::: Data in this exercise :::
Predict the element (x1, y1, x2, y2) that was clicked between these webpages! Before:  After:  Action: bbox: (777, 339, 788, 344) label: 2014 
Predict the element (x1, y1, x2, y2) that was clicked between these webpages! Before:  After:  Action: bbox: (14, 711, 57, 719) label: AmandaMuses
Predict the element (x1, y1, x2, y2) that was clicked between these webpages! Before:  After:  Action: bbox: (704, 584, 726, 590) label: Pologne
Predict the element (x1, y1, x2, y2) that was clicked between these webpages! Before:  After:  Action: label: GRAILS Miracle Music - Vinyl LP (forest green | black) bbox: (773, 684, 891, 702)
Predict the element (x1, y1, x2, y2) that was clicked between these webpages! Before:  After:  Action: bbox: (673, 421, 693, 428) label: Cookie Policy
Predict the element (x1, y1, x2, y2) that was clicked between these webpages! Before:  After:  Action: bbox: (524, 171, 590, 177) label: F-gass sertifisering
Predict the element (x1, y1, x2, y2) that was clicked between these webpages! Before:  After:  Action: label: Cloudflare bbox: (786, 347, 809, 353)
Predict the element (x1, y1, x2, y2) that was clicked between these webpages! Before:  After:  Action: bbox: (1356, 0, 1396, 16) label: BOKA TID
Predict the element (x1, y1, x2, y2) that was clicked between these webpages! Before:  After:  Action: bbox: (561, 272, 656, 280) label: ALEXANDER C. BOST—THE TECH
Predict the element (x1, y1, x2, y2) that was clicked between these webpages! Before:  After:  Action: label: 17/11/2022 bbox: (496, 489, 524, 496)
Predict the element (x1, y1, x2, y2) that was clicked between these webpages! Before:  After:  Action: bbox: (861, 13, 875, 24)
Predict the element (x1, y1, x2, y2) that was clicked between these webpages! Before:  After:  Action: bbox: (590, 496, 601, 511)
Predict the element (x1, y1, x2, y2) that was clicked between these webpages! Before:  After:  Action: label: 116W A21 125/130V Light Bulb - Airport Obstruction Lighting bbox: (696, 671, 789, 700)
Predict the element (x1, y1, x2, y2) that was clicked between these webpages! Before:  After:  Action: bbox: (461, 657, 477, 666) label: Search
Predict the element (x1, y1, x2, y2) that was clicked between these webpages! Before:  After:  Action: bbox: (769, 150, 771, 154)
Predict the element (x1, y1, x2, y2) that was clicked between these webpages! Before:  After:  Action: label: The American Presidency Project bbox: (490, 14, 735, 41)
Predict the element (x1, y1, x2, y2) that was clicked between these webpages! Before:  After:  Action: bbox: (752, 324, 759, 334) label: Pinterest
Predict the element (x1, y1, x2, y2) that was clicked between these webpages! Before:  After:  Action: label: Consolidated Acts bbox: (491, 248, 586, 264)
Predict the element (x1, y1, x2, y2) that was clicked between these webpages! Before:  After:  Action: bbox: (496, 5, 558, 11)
:::
Reproduce the entries above as a numbered list without blank lines, beginning with the first one and stopping after the line that contains "label: Cookie Policy".

__Full answer__.
1. Predict the element (x1, y1, x2, y2) that was clicked between these webpages! Before:  After:  Action: bbox: (777, 339, 788, 344) label: 2014 
2. Predict the element (x1, y1, x2, y2) that was clicked between these webpages! Before:  After:  Action: bbox: (14, 711, 57, 719) label: AmandaMuses
3. Predict the element (x1, y1, x2, y2) that was clicked between these webpages! Before:  After:  Action: bbox: (704, 584, 726, 590) label: Pologne
4. Predict the element (x1, y1, x2, y2) that was clicked between these webpages! Before:  After:  Action: label: GRAILS Miracle Music - Vinyl LP (forest green | black) bbox: (773, 684, 891, 702)
5. Predict the element (x1, y1, x2, y2) that was clicked between these webpages! Before:  After:  Action: bbox: (673, 421, 693, 428) label: Cookie Policy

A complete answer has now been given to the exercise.